Amid multiple proposed amendments to the Commercial Act aimed at expanding directors' duty of loyalty as part of a corporate value enhancement (value-up) program, concerns have been raised that increasing the scope of directors' duty of loyalty could cause confusion in the market.
The Korea Employers Federation (KEF) raised such concerns in a report on June 15 titled "A Study on the Amendment of the Commercial Act Related to the Expansion of Directors' Duty of Loyalty."
Professor Choi Joon-sun, an emeritus professor at Sungkyunkwan University School of Law who conducted the study, stated in the report, "The recent calls to expand the scope of directors' duty of loyalty stem from misunderstandings of the legal concept," adding, "If such amendments to the Commercial Act are enacted, there are concerns about an increase in lawsuits and intensified conflicts among shareholders."

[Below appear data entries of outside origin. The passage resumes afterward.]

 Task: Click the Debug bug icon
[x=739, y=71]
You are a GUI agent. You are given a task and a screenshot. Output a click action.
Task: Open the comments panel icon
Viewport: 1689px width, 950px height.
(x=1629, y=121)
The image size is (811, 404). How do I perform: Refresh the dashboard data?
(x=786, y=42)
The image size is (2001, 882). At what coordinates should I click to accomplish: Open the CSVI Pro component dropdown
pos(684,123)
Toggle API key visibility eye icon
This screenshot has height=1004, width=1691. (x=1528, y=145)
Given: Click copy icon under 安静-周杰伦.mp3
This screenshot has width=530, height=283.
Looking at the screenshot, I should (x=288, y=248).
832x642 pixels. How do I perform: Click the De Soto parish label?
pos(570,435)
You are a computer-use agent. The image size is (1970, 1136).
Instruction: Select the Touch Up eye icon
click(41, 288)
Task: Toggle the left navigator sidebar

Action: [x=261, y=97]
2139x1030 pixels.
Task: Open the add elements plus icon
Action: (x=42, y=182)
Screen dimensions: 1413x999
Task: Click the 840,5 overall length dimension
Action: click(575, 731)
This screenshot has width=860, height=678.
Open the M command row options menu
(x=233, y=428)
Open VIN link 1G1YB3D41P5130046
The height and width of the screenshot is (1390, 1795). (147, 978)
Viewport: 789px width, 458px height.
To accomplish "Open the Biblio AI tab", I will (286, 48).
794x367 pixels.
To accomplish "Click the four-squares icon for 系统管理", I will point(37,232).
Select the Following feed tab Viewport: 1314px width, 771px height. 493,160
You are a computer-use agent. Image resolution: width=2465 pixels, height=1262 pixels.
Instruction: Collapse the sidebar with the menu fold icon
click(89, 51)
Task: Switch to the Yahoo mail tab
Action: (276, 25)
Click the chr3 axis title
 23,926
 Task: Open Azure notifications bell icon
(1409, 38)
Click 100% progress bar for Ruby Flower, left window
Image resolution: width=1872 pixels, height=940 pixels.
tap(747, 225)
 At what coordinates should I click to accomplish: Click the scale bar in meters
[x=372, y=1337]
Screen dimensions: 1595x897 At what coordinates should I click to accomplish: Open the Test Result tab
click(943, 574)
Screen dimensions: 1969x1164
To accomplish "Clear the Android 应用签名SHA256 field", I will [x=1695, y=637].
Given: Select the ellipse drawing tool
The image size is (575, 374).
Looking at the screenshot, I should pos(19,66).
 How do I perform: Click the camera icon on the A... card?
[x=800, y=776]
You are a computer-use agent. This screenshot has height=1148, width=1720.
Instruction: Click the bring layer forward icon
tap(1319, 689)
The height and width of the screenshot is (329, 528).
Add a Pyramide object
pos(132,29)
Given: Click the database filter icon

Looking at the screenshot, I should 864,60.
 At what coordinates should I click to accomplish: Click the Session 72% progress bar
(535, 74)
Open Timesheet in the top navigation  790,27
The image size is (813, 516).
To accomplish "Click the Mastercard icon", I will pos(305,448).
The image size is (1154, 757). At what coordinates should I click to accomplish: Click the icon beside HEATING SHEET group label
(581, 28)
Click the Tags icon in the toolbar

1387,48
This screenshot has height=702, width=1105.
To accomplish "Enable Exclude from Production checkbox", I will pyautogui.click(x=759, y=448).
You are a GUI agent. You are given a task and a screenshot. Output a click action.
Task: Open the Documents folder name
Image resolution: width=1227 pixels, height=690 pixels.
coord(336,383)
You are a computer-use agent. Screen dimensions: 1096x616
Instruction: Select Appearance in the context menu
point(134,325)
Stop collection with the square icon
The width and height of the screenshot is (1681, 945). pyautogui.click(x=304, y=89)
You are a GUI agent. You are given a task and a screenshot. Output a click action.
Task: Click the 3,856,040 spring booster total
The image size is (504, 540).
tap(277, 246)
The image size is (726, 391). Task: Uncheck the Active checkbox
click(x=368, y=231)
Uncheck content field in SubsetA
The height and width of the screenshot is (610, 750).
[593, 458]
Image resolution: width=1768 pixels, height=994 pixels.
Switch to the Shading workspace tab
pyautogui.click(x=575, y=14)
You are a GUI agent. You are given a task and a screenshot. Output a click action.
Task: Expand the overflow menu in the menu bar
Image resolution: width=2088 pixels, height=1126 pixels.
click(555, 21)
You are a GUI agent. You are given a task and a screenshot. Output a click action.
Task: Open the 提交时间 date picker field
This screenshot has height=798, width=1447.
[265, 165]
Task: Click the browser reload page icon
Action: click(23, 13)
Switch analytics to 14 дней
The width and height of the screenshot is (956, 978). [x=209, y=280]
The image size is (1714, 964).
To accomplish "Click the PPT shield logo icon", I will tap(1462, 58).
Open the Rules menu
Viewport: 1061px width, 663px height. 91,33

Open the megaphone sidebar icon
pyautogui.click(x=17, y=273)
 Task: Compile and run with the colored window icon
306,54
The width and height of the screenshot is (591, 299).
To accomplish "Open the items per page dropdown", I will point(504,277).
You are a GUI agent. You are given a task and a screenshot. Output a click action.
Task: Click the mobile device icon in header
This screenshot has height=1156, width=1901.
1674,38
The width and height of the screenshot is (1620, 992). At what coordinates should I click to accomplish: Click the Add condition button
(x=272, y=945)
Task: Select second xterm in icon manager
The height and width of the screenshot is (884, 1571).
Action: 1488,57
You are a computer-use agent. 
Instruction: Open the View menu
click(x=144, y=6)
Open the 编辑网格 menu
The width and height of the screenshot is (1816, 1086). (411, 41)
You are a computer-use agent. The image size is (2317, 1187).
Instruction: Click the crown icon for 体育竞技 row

Under the current Commercial Act, the duty of loyalty of directors is defined as being owed to the "company." However, recently, a bill was proposed to include shareholders within the scope.
If the amendment passes, it is expected that corporate boards will be explicitly required to consider the interests of all shareholders, including minority shareholders, when deciding on important management matters such as mergers and acquisitions (M&A) or corporate splits.
Regarding this, Professor Choi first argued, "The duty of loyalty of directors does not mean that directors have a duty to be loyal to the company in a general sense, but rather a legal obligation to prioritize the company's interests when there is a conflict of interest between the director and the company."
He continued, "Expanding the duty of loyalty to include shareholders would mean that when there is a conflict of interest between directors and shareholders, the shareholders' interests must be prioritized," adding, "Since directors execute the resolutions of the shareholders' meeting, the premise that there is a conflict of interest between directors and shareholders is structurally untenable."
Professor Choi also predicted, "The proposal to explicitly add a duty of loyalty for the proportional interests of shareholders could instead become an attempt to guarantee 'disproportionate benefits' to minority shareholders, resulting in a violation of the principle of shareholder equality."
Furthermore, based on an analysis of laws in six countries including the United States, Japan, and France, Professor Choi noted that there are no provisions including shareholders within the scope of directors' duty of loyalty.
He suggested, "If the Commercial Act is amended, it is highly likely that corporate management confusion will worsen due to increased lawsuits and intensified conflicts among shareholders. It is preferable to resolve special situations in the market through existing laws and precedents rather than generalizing them into law."
Ha Sang-woo, head of KEF, also explained, "Expanding directors' duty of loyalty, which does not align with global standards, will only lead to a decline in corporate competitiveness by stifling proactive management activities."